Well this is how kung fu, my once passion and mistress, has begun to feel in my life. I am so torn because i don't want to leave anyone else out to hang and pick up the slack that I am leaving but I don't know how much longer i can go on like this. I feel like i HAVE to go in and i have to try and keep the morale of the school up but i don't want to at all. Maybe i am being selfish and maybe i am not thinking of others enough but i don't know what to do. I never really want to go in and practice and frankly i am tired and running out of excuses. I don't know what else to say except i really don't feel like going. All i ever do now is go into teach and then leave and I don't even pay much attention while teaching anymore. The whole school has changed and i have told people all of this before and nothing has changed since then and i find that ridiculous.

 

Not to mention that my best friend is quiting in 15 hours, and i don't know how much more i can do there without him. It may seem strange or like a bitch move on my part but he has been one of the few reasons that i kept on going in. I don't know the whole school has lost something and nobody is trying to revive it or try to save it. Not even our master really, he has turned the whole thing into an American business and it is driving everyone away slowly but surely. Then his typical Chinese personality gets in the way because he is to stubborn to show that he cares about anyone and he is to secretive to make it so we keep giving him the benefit of the doubt. Life is so fucking complex, why the hell does money change people so much???? Fuck like seriously what happened to the heart. I think breakfast club was right, "When you grow up, your heart dies."

 
   

 


 
 
krampie on
Re:
hey there, just saw ur blog from my views thingy..
erm well.. hope u dun mind but this is what i have to say,
this steps might be of help to you..

1) motivate yourself
       ask yourself why do u keep on doing that? for who do you do those things? what is your purpose? is that still your passion?

2) start today
       dont start tomorrow or the next day, start being honest with yourself. start doing things that would help you.

3) no shortcuts
       dont take any shortcuts, you cant get to what you want that easily, you first accept the reason why u went there. and take the road ahead of you

4) find an inspiration
       find someone or something or a goal for you to be inspired. it'll boost your morale and eagerness to achieve what you want, to achieve your ultimate passion

5) be happy
       after u had done all the steps, try to be happy. if your not happy there must be wrong, go back to step 1 - 4, look for something that's missing, something essential to you.. and maybe ull find what u really want..

i hope i helped a bit..^^ goodluck then..
lazkingtjb on
Re:
Thanks, yeah those are alot of the questions that i need to ask myself and need to find the answers to. it did help. thank you for the help.
krampie on
Re:
your welcome..
noodle32 on
Re:
It may have been a phase as well, an interest that has died out perhaps? Nobody should ever feel obligated to do anything they don't want to in life. This seems to be how alot of people feel when they're in a dead end job.
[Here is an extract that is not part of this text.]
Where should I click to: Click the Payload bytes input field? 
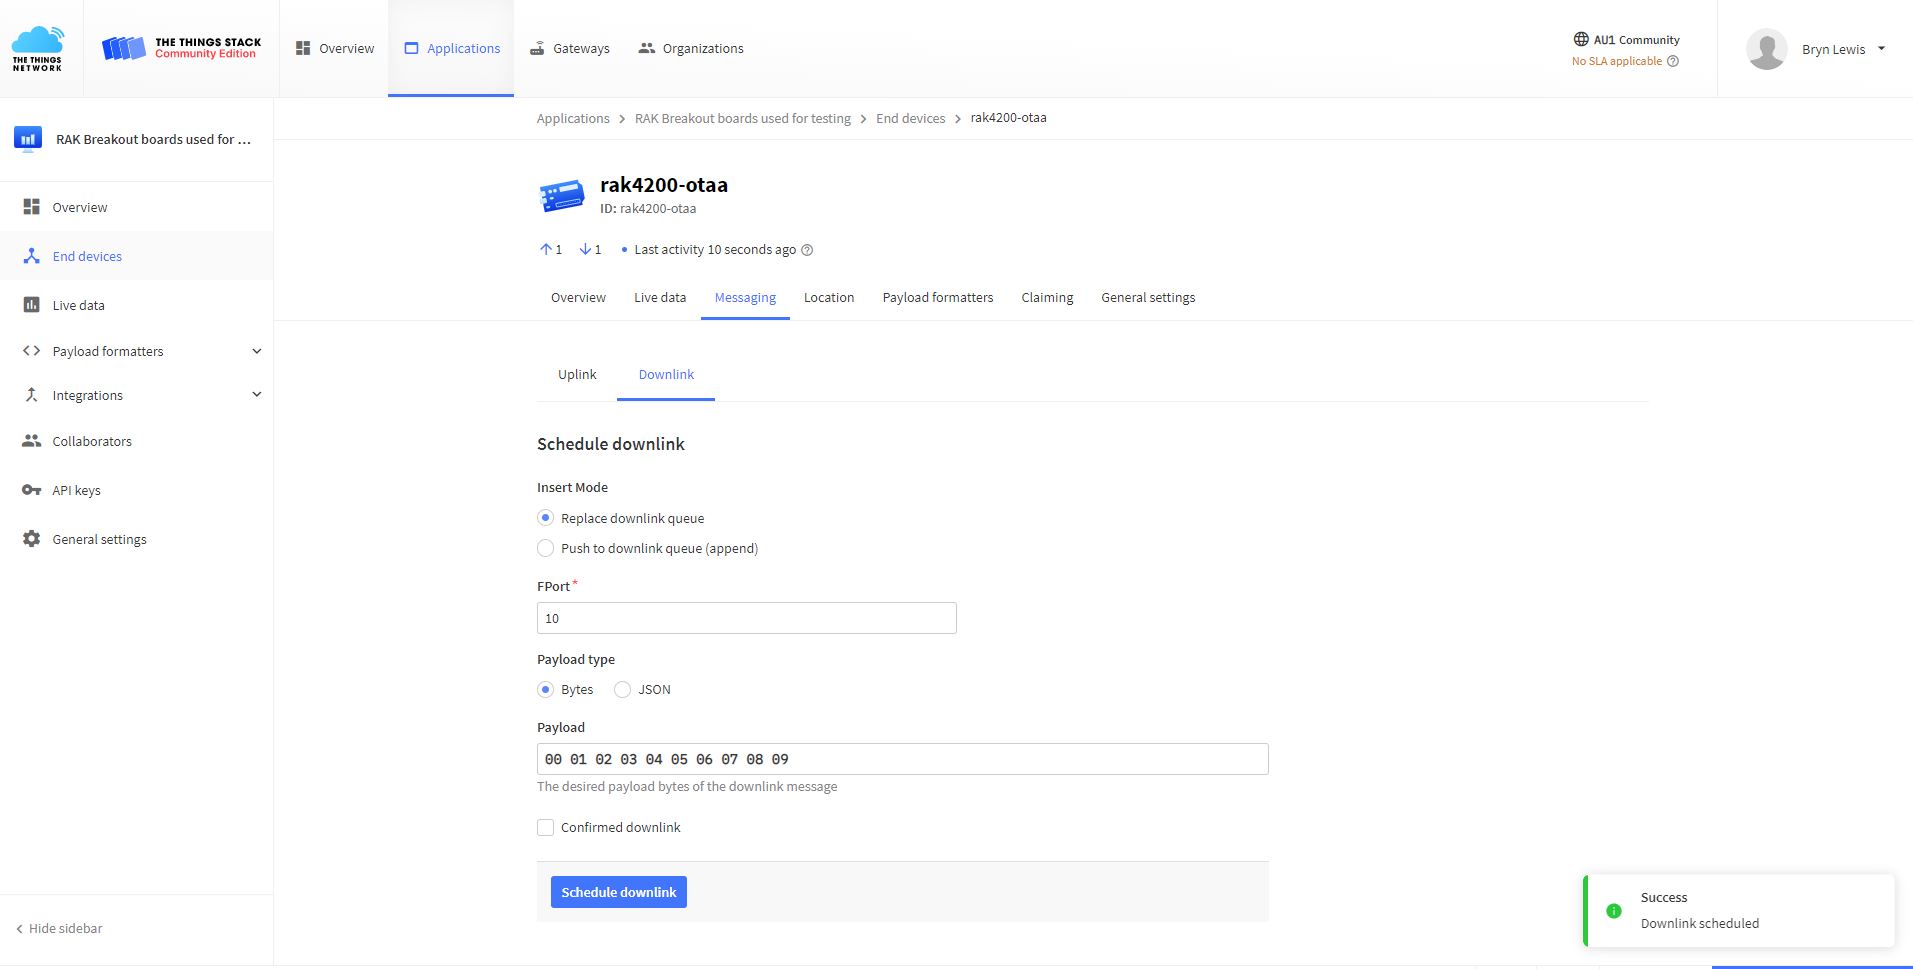(x=902, y=759)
But it's their families and co-workers that keep them dealing with the job regardless of how much they feel obligated to fulfill a position. I sometimes feel like this when I go to work, but at the same time I've also become a supervisor of a team, so if my morale is lost then so is theirs as attitude reflects leadership. But it may be hard to deal with, but if you're feeling like this isn't something you really don't want to do, I'm sure those affected will understand sooner or later. I mean I would think of it as, is it more selfish for me to continue doing something I don't want to for the sake of others, or would it be more selfish for others to misunderstand my wishes which would ultimately make the decision even harder to deal with? I mean I would obviously choose my own wishes over the wishes of others, and I'm sure they probably would as well. It may not be easy, but it may also be a calling being neglected to do something you may even end up appreciating even more. Just as it was stated by Thomas Jefferson in the Declaration of Independence, "Life, Liberty and the Pursuit of Happiness." these are the facts of life, to pursuit happiness, at all costs. Best of luck to you!
lazkingtjb on
Re:
yeah i decided today that im going to start it out as a break and if i ever want to go back have that option but if not it will just be something that leaves my life. yes i do need to pursue my happiness whatever it may be in and hopefully i will be able to find it. thank you for your support.